Wednesday, April 26, 2017

You Say You Enjoy Taking a Walk in the Woods?

You should have no trouble finding the snake then.


Couldn't find it?  Here's a hint:  look for the little triangles.  You will probably have to click the picture to see it a bit larger to spot them.  We do not offer this as some online puzzle.  We want you to find the snake but he doesn't.

Note:  there is a cheat lower in the article.


The picture was submitted to:



Helen 🐍 👩🏼‍🔬
@SssnakeySci

B.S., M.S.; snake biology. Ph.D student in the Grace Lab at FIT studying pythons, boas, pit vipers. I also enjoy bears 🐻❤️️tweets my own.


We needed a nice large image for Helen since there needed to be some space before revealing the copperhead which is highly-venomous, by the way.


Helen 🐍 👩🏼‍🔬
@SssnakeySci

If y'all haven't found it yet... Copperhead, aka Agkistrodon contortrix. Cute but venomous, so no touchy! ☺️🐍❤️



It's difficult to see even when you know where it lies.  The camouflage is superlative.
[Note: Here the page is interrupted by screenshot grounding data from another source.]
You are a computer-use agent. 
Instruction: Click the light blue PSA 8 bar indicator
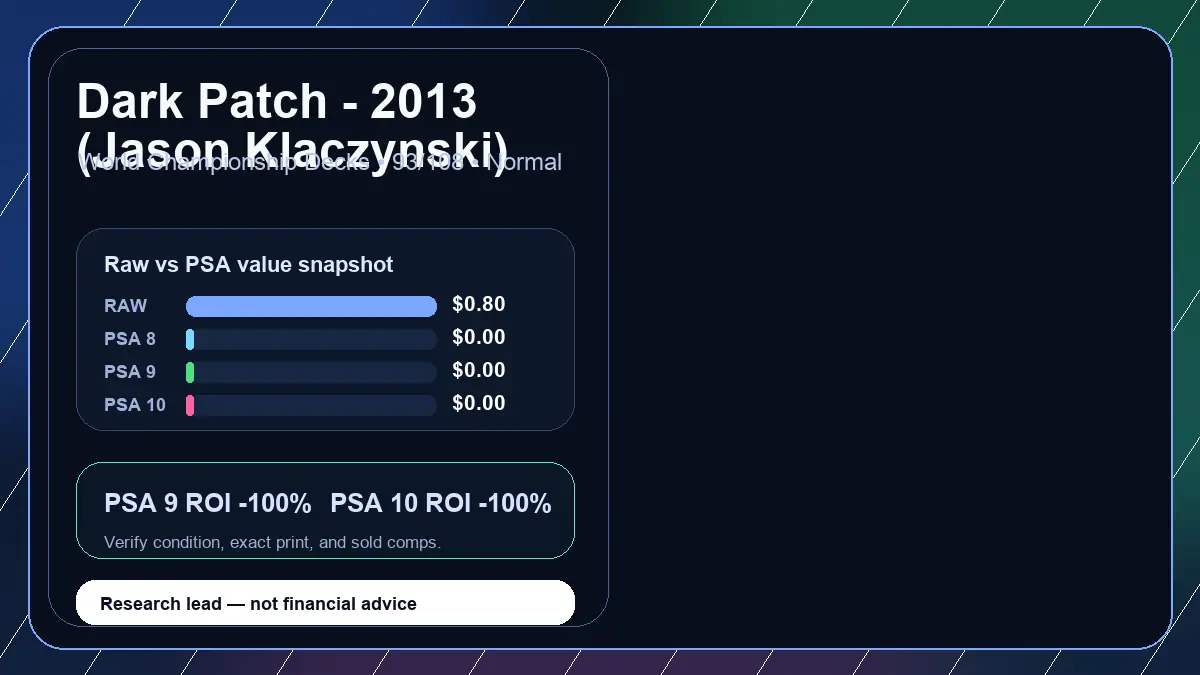tap(190, 339)
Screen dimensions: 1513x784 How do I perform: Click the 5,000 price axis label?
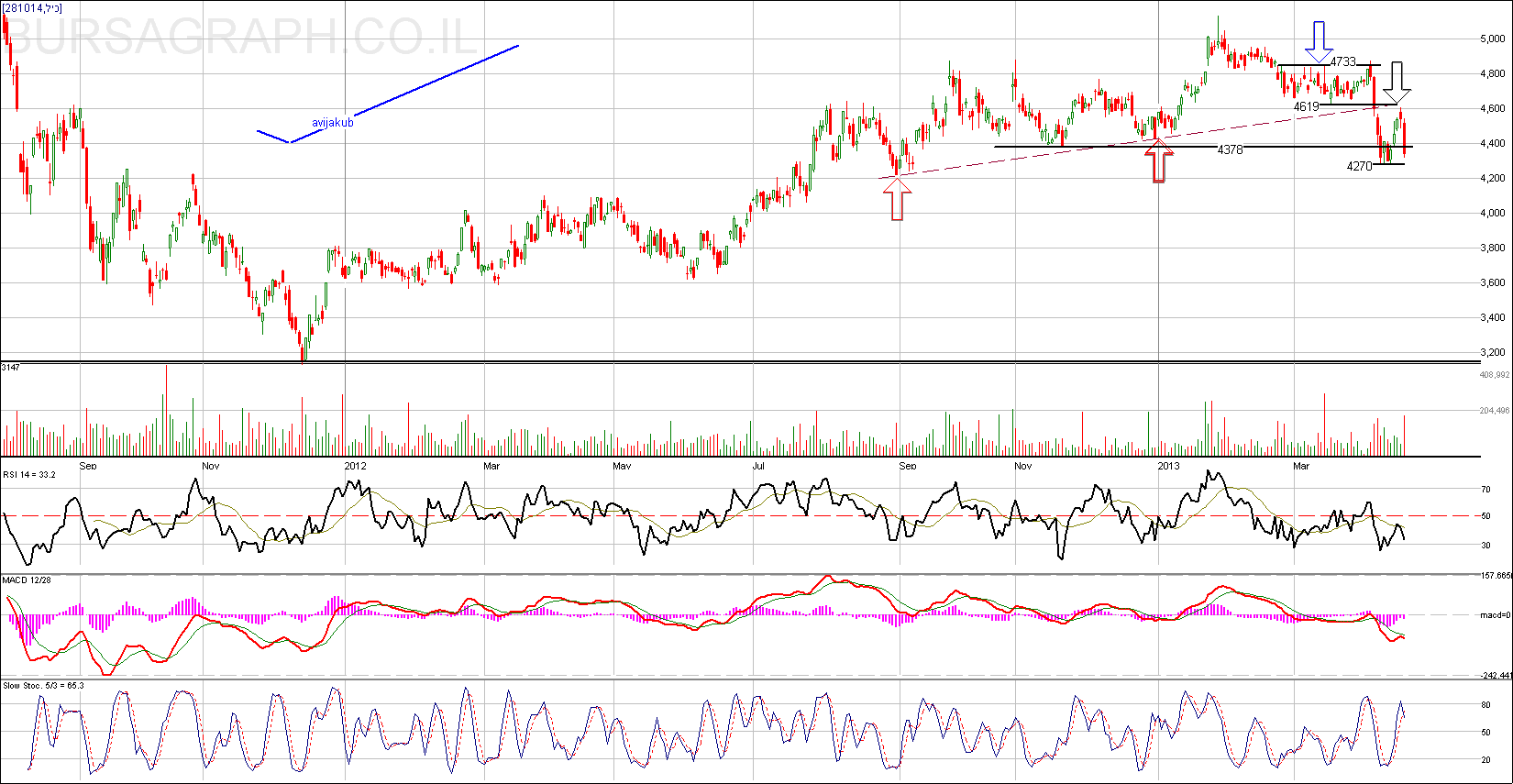coord(1492,39)
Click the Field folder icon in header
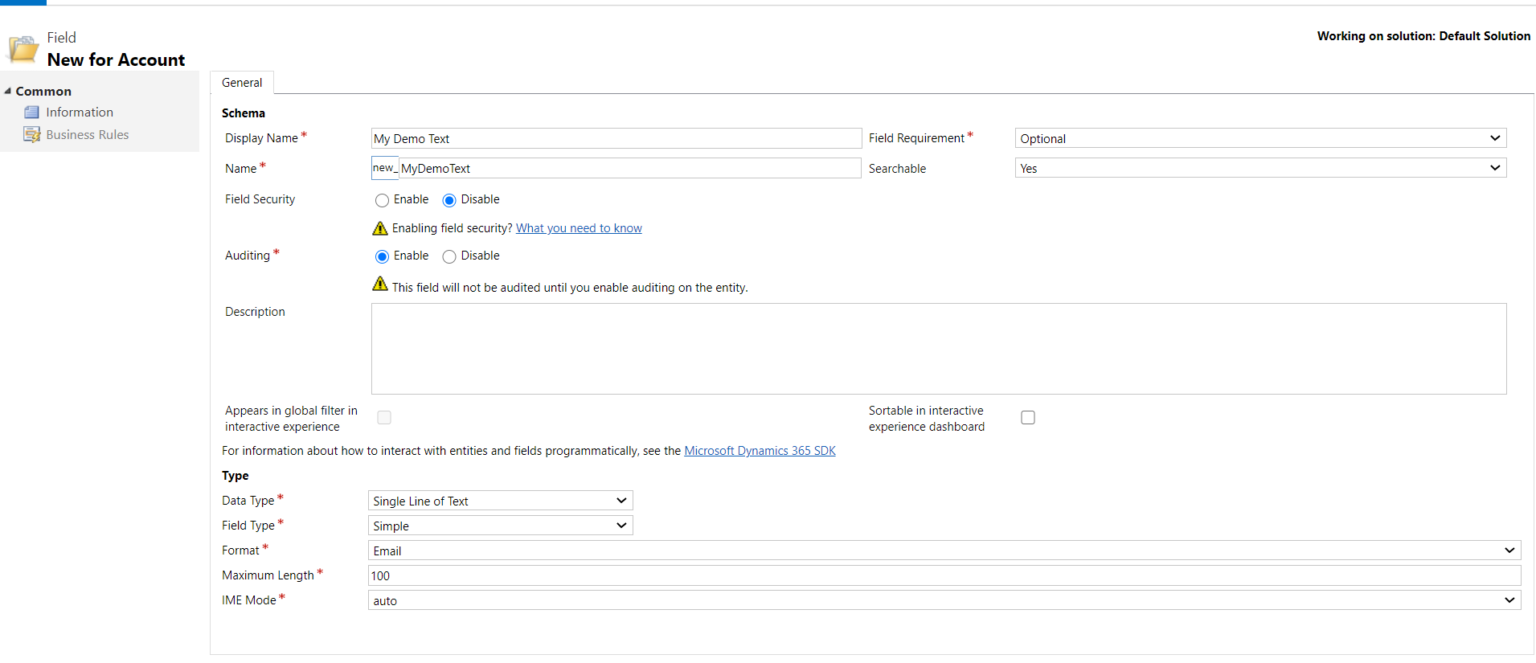 (23, 50)
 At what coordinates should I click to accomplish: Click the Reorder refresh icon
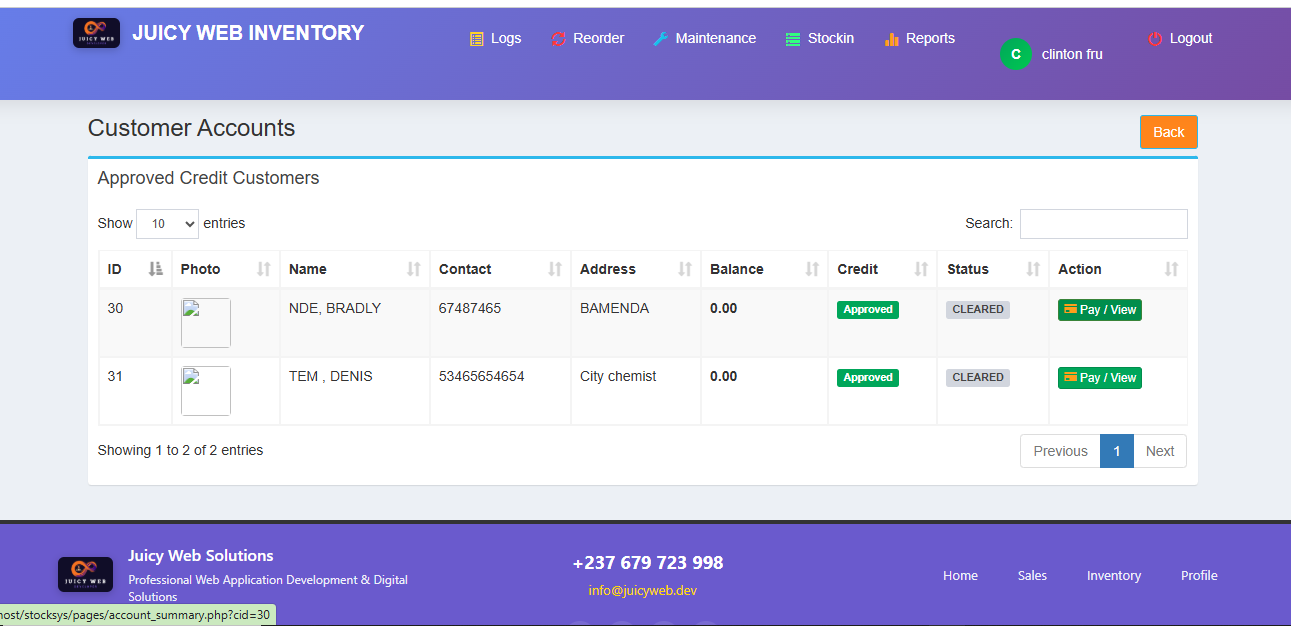tap(556, 38)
Fortunately, they just love it when hikers step on them.


Euros are almost entirely unfamiliar with venomous snakes but you know them, don't you, li'l cupcake. America more than makes up for the snake deficit in Europe.

Pro question:  why did Saint Patrick drive the snakes to America?

Ed:  Saint Patrick didn't drive the snakes to America!

Sure he did.  Before Saint Patrick, America had zero snakes.  Now it has shitloads of them and many venomous ones.  I rest my case.

Ed:  America had snakes already!

Negatory on that since Indians had totems with wolves, bears, eagles, etc but zero snakes.  Negatory on those snake totems.  Take a look at the Kwakiutl in the Pacific Northwest who were famous totem builders but they didn't build any damn snake totems.

Ed:  why should I believe this when there isn't a Science tag in the title of the article?

You're free to believe whatever you like, mate, but Saint Patrick drove the fookin' snakes to America.